◆ Actions to take ◆
(a) According to the review of "The Dark Knight Rises," what two effects does Bane's respiratory mask have?
(b) Based on the film review, explain why Bane's voice was altered before release.
(c) Extend the review of "The Dark Knight Rises" past its final sentence, in the same critical voice.

◆ Text ◆
((

“The Dark Knight Rises” opens not with a whimper but with an ominous crack of heart-stopping thunder. In the clouded skies looming large over a desolate landscape in central Asia, a CIA plane manned by a cocky agent and three handcuffed mercenaries is hijacked by its prisoners, suspended nose-down in mid-air from a second, much larger plane that swoops in from above, torn apart piece by piece and finally sent hurtling down towards the grassy hills standing miles below. There are two survivors of the crash, one of whom is the villainous Bane (Tom Hardy, “Warrior”), who, with a blubbering captive in tow, hangs from a wire attached to the second plane, which soars off into the horizon, where Gotham City lies unprepared for what is hotly approaching. As Anne Hathaway’s Catwoman warns our costumed hero in a later scene, “There’s a storm coming, Mr Wayne.” What a stirring and destructive storm it is.
This sequence, like so many in “The Dark Knight Rises,” is a stunning, dizzying and goose bump-inducing watch. It’s like something out of a James Bond movie, but on a larger scale. It boldly displays director Christopher Nolan’s preference for practical effects and stunt-work over computer-generated jiggery pokery, along with Hans Zimmer’s booming score and of course Wally Pfister’s staggering cinematography. It introduces terrorist Bane as a fearsome, hulking figure of brute force and cunning tactic. As played with startling physicality by Hardy, Bane is a sinister presence, his face obscured behind a respiratory mask that pumps his lungs full of life-sustaining anaesthetic and muffles his British-accented voice. This opening set-piece, when previewed to select audiences last December, was the recipient of widespread complaints regarding the incomprehensibility of Hardy’s wheezy line delivery. Rest assured that Bane’s voice has been altered and fixed, and much of his speech approaches crystal clarity, with the odd garbled line here and there.
“The Dark Knight Rises” is the concluding chapter of Nolan’s billion-dollar Batman trilogy, which rejuvenated and reinvented the superhero mould in 2005 with “Batman Begins” and went on to climb to unprecedented new heights in 2008 with “The Dark Knight.” In the closing moments of the series’ second entry, you should recall, Batman decided to take the fall for the vengeance-sparked murders committed by the late District Attorney Harvey “Two Face" Dent (Aaron Eckhart), whose Dent Act would effectively rid Gotham City’s streets of organised crime. Eight years later, Gotham is almost entirely crime-free thanks to the Dent Act, with Dent’s murderous actions reluctantly unrevealed by the noble Commissioner Jim Gordon (Gary Oldman, “Tinker Tailor Soldier Spy”).

))

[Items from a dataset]
((

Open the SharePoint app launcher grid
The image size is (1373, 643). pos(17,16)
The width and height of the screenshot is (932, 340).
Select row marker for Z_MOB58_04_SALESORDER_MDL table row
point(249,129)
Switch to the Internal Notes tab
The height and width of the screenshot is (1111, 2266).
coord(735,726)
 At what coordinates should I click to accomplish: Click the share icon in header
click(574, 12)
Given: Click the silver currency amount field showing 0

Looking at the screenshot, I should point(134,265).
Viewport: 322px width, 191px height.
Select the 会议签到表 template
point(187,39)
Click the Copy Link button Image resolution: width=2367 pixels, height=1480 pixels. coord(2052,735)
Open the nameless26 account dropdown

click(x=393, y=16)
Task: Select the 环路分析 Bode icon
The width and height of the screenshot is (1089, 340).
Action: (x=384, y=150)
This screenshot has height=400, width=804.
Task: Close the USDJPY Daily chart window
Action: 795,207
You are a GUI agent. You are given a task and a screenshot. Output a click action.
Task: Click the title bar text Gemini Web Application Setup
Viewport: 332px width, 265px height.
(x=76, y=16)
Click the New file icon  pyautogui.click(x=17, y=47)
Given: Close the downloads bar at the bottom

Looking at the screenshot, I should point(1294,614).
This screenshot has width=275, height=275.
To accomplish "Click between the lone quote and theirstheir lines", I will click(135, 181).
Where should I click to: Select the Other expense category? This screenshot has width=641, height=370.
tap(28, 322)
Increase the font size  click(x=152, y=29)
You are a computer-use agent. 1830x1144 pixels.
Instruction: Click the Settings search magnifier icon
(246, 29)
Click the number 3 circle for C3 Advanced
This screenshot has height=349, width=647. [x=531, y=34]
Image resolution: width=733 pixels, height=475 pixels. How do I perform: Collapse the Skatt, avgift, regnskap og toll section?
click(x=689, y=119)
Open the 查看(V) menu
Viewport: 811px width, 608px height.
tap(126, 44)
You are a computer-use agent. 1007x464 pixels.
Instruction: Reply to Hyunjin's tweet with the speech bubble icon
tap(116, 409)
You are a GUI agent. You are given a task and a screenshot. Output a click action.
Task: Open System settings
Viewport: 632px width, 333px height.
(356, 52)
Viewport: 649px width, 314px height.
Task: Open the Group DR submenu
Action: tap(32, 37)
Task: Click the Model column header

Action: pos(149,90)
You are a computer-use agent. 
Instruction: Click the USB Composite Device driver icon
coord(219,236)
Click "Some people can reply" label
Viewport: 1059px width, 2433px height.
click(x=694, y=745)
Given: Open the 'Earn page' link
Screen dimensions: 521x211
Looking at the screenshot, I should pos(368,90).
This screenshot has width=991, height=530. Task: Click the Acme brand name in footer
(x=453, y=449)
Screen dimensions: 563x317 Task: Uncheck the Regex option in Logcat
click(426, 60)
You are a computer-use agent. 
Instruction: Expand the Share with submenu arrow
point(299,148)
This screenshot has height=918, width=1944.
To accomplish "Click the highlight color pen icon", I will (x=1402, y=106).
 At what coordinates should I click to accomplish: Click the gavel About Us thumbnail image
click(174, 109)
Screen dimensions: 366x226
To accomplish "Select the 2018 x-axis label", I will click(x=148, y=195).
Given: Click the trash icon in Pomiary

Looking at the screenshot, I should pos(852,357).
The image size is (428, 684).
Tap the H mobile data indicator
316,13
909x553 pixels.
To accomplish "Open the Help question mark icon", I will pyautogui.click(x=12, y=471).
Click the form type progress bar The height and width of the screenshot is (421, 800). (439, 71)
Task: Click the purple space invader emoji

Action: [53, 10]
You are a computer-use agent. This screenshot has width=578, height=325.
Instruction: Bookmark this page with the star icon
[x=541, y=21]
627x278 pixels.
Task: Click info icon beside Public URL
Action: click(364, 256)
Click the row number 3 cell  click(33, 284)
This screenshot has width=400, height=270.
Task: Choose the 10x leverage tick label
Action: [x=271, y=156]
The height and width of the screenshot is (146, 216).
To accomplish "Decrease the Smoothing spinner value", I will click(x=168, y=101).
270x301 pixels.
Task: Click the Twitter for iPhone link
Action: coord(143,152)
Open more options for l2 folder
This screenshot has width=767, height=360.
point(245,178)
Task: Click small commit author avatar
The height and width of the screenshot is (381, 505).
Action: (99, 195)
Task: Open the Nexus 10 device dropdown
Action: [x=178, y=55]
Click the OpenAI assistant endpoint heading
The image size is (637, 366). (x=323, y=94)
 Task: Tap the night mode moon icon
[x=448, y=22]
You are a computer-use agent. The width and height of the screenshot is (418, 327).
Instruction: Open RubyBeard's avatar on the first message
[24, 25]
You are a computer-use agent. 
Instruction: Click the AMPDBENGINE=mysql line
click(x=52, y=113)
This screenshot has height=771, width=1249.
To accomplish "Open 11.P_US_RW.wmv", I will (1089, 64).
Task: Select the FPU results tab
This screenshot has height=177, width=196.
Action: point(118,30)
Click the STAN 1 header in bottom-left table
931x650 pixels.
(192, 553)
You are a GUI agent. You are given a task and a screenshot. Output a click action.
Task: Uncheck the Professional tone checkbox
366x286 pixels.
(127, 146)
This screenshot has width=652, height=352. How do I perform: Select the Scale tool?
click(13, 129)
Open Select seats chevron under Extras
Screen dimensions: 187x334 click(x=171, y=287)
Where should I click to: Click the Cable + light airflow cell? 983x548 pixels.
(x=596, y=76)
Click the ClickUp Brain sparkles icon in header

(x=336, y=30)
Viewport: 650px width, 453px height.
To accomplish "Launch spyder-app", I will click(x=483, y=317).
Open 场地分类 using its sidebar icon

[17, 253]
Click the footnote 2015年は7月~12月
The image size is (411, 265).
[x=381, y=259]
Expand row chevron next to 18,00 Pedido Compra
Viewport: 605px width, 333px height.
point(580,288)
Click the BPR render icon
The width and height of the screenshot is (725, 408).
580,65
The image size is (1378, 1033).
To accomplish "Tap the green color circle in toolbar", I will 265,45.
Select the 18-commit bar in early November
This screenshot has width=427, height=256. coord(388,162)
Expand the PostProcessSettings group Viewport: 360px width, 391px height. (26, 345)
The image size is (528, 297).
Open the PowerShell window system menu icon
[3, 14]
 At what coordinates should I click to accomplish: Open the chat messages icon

))

◆ Answers given ◆
(a) It pumps his lungs full of life-sustaining anesthetic and muffles his British-accented voice.

(b) When the opening set-piece was previewed to select audiences the previous December, many viewers complained that they could not understand Tom Hardy's wheezy line delivery. The voice was then altered and fixed so that most of Bane's speech is clear.

(c)
Batman, meanwhile, has remained hidden from the public eye since that fateful night, condemned by the citizens of Gotham as the murderer of their beloved White Knight. Billionaire Bruce Wayne (Christian Bale, “The Fighter”), now an injured recluse silently hobbling through the master bedroom and marble hallways of a mansion he never leaves, has hung up his cape and cowl and turned into a rarely glimpsed shadow of his former self. “We all know he’s holed up with eight-inch fingernails and peeing into Mason jars,” snarkily comments a slimy board member, surely in reference to that infamously secretive movie mogul Howard Hughes.
Two characters, both new faces in the franchise, stir Bruce from his long-standing stupor and spring him back into action. One is Selina Kyle, aka Catwoman (a pseudonym that curiously goes unspoken), a dexterous cat burglar with feline-like flexibility who sneakily swipes an item close to Bruce’s heart. The other is Bane, who is discovered to be assembling an army of AK-47-wielding revolutionists in the sewers of Gotham City, for which he has plans of catastrophic proportions. I should also mention Officer John Blake (Joseph Gordon-Levitt, “50/50”), a young but wise rookie cop whose inexperience is compensated for by an uncanny instinct for trouble and a stubborn, heroic determination. Blake essentially acts as our secondary protagonist, and is earnestly performed with a convincing drive and spirit by Gordon-Levitt.
For a Batman movie, “The Dark Knight Rises” bravely features very little of Batman - in a picture that lasts a staggering 165 minutes, the Batsuit is given somewhere around 30 minutes of screen-time. For reasons I wouldn’t dare explain, the caped crusader is missing from action for the vast majority of the film’s second act, during which Bale’s co-stars take the mantle as Bane’s master-plan is set in horrible motion. There goes another thing I wouldn’t dare explain: I believe it would be much more dramatically enriching to watch Bane’s heinous scheme and the unbridled horrors contained therein unfold on the big screen with little-to-no prior knowledge. Its meticulously explored themes of despair versus hope, the body versus the spirit and good versus evil would pack more of a hard-hitting punch.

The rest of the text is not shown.